Task to complete: Could you print exactly the lines of the listing below, starting at the line that has "Task: Collapse the" and ending at the line that has "Screen dimensions: 1712x917", and only those lines?

Supplied material:
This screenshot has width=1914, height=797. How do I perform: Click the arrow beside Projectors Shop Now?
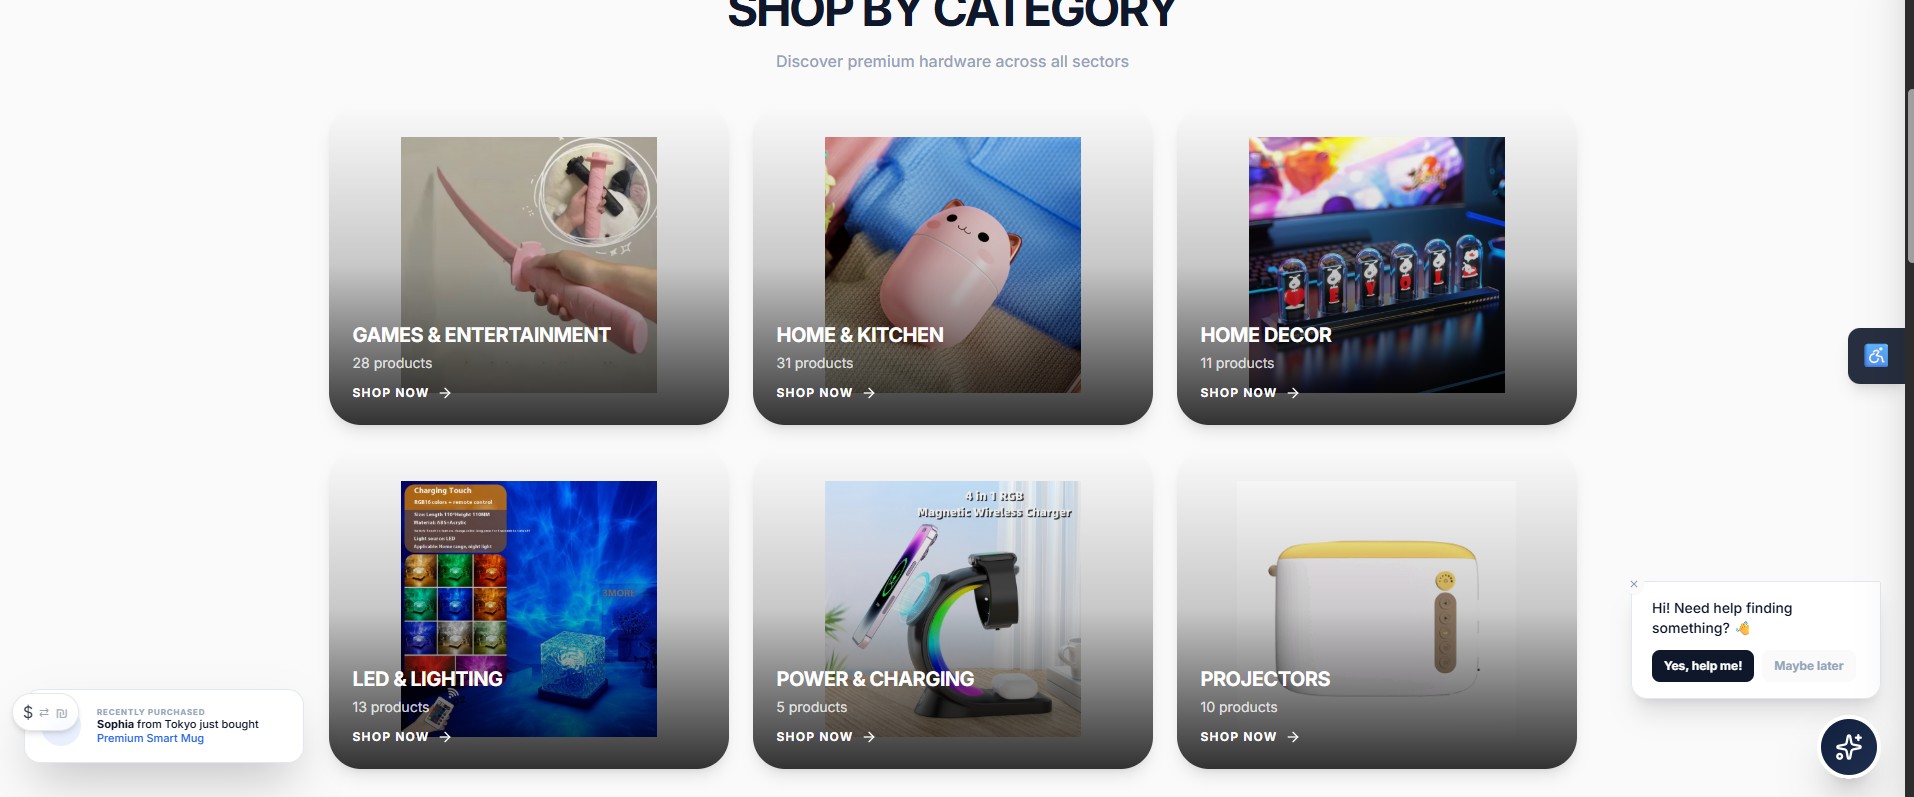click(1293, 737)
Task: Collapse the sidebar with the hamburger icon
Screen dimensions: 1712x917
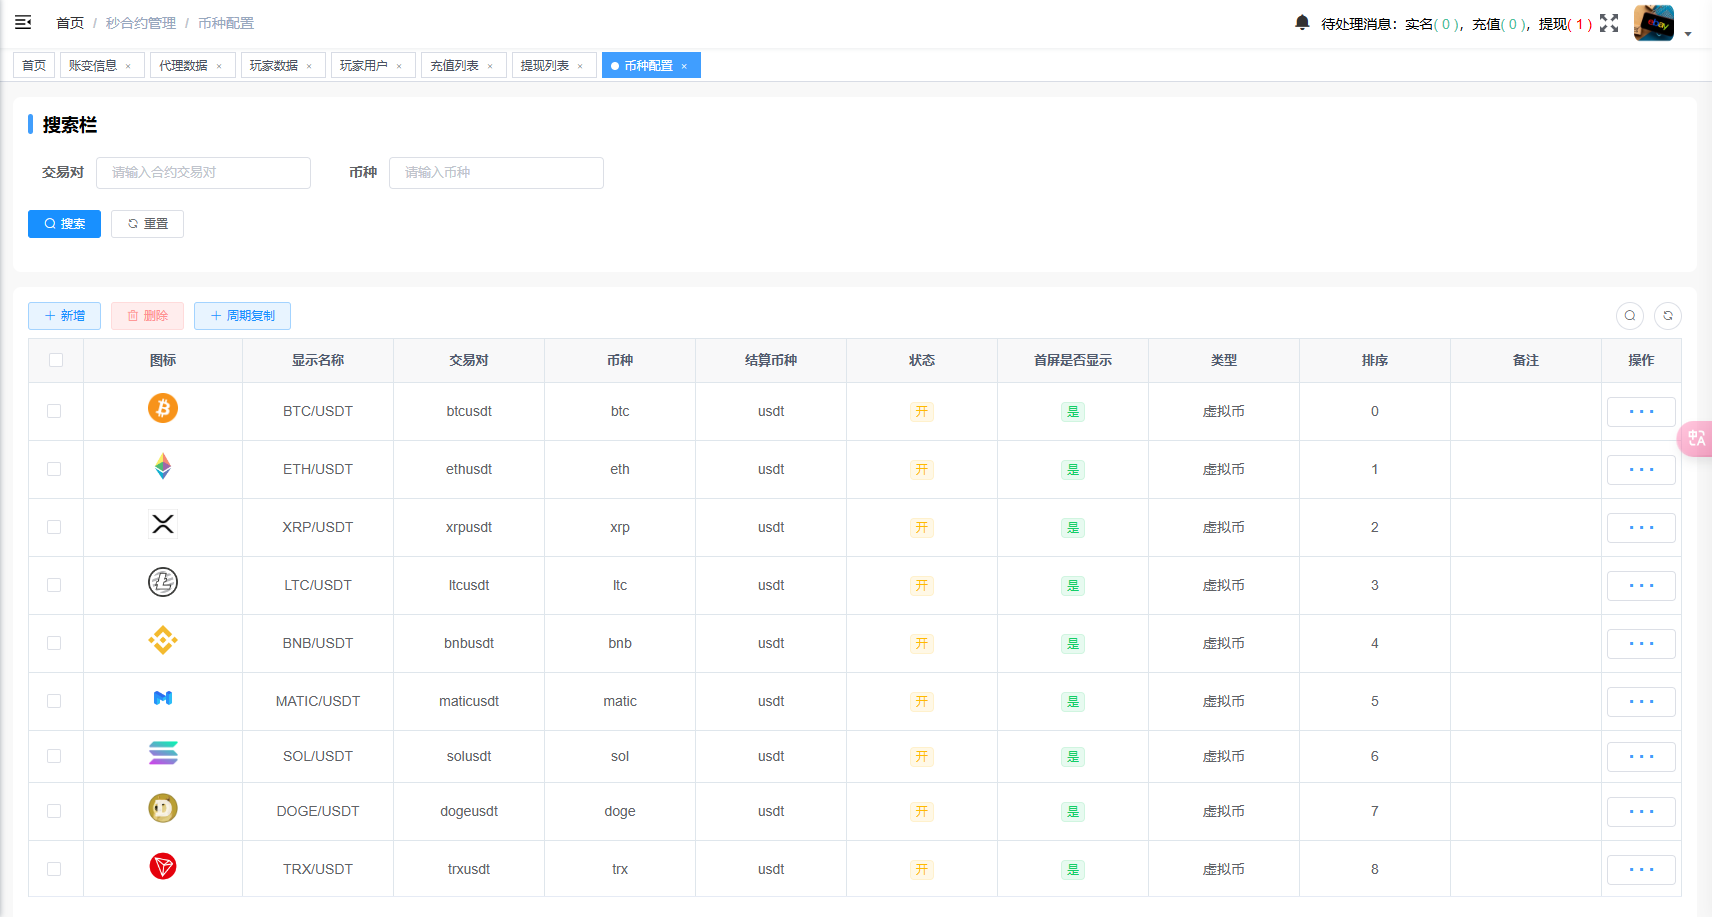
--
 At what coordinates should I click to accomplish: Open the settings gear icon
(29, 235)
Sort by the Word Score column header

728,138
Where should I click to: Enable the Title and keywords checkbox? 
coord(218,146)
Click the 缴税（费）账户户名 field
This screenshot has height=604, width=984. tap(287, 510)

Answer to the problem:
Task: Collapse the sidebar with the hamburger icon
Screen dimensions: 1712x917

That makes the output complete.